I was looking for what caused that sudden reversal and couldn't find anything, so been wondering...
Last trading day before long Labor Day holiday means low volume and the machines can just bop the market as they wish.
only thing I’ve seen is Russia shutting down nord stream which is not great for Europe. And some knock on from nvda being told what it can and can’t do in China. That can escalate.
yeah but the nividia news was last night, so that wouldn't explain mid day reversal. This CNN Marketwatch news update confirms your thought about Russian pipeline halt.
The S&P 500 is on track to book its biggest blown lead since April as the broad-market index is down nearly 1% in the last hour of trading on Friday, as news of a prolonged halt of natural gas flows through a key Russian pipe...
But just fits a pattern of closing out positions before a long holiday weekend, esp. given that Fridays tend to turn downwards in general anyways.
Read an interesting article in NY Times yesterday i think it was that said the best way to navigate this gut wrenching moves is to do nothing. May be some real wisdom in that.
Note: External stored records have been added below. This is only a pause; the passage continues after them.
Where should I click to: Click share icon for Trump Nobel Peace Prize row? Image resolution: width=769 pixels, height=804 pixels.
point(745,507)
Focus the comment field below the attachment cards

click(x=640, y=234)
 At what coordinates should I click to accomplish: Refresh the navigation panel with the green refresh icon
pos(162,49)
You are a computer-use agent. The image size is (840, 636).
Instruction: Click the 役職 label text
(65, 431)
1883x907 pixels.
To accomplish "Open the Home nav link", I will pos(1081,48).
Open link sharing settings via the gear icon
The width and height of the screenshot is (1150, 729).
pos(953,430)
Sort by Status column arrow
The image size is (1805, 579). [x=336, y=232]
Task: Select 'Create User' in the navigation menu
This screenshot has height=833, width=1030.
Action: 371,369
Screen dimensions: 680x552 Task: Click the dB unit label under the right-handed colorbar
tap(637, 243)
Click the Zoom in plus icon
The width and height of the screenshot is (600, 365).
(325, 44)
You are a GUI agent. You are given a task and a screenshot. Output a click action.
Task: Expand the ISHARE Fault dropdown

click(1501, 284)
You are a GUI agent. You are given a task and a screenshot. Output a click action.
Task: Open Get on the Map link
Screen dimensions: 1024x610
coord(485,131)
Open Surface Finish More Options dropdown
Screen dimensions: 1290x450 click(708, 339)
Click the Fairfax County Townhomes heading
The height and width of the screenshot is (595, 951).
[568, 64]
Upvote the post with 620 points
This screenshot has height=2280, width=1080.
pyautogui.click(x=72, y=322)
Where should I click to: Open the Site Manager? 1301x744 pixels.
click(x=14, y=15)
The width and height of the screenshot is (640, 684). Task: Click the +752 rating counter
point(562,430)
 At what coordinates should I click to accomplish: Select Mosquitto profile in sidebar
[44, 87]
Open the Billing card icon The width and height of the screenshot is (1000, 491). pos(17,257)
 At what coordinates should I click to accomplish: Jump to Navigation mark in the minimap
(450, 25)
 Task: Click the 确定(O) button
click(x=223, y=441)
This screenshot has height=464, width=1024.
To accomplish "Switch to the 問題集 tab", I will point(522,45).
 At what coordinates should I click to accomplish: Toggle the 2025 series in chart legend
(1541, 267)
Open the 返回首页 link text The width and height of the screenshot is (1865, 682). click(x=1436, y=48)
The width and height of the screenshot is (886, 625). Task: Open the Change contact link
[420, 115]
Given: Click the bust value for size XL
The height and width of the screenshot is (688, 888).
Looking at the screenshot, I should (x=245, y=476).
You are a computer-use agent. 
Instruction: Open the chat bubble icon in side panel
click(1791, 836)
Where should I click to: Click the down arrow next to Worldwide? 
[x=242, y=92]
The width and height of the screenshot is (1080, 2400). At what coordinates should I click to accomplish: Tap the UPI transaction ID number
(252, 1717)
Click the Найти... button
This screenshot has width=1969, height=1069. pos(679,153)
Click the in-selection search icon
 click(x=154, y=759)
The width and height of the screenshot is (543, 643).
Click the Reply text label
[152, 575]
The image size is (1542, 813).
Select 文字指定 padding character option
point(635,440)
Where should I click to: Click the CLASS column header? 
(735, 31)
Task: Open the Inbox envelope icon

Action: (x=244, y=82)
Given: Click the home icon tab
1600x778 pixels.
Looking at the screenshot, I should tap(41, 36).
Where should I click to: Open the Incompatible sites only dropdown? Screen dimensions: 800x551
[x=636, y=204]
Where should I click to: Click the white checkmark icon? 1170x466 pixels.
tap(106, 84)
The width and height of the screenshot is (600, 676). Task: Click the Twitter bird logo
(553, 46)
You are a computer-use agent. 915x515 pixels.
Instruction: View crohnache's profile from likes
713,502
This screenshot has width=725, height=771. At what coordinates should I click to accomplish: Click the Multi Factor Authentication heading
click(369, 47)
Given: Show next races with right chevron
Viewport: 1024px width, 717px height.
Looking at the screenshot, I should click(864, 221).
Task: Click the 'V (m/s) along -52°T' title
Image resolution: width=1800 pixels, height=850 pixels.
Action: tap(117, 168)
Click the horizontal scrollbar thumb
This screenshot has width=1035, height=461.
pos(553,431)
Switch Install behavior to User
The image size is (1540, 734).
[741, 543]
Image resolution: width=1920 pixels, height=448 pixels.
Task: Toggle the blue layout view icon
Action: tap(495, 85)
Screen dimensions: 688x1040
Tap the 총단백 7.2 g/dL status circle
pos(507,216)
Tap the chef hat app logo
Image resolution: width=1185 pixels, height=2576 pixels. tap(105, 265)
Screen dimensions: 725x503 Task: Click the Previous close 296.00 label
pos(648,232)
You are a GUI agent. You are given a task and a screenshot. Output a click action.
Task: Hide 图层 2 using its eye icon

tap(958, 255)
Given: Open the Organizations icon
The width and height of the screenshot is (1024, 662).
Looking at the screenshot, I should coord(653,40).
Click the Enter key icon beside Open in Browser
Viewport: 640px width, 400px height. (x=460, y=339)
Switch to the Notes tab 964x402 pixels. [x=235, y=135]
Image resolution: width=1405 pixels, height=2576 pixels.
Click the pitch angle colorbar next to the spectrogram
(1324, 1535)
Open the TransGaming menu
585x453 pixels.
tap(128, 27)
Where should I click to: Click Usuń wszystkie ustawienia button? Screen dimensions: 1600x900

I'm looking forward to getting some volume back after labor day.
My current thesis is that the old inflation story was:
supply side crunch + economic growth = inflation.
now it feels like the supply side crunch is over and done with. so now it's just:
economic growth = inflation
And seems very unlikely to me that economic growth will be so strong that we need a 10 year over 3.5%. Which would be a fine and healthy rate and good for stocks.
One, how does employment play into this? Lots of demand, and maybe too much. Wages thereby increase to attract dwindling labor pool, which is inflationary.
And then what you note is an economic backdrop, on top of which we are prone to overlay how the Fed will react to it. Their propensity to raise rates, and to how high in the final analysis, is a very strong factor in how the markets are moving.
Really, there is the threat of recession, the actual chance we might go into a recession, and what the Fed is doing about (which could effect the likelihood of a recession). All of these bearing on the markets.
ja, the fed want more unemployed people, for sure. they don't want wages rising and rising beyond the world economy's ability to produce enough widgets to sell to rich Americans. Because that would drive widget prices up.
a nation at full employment while supply chains are still a bit messed up...is inflationary.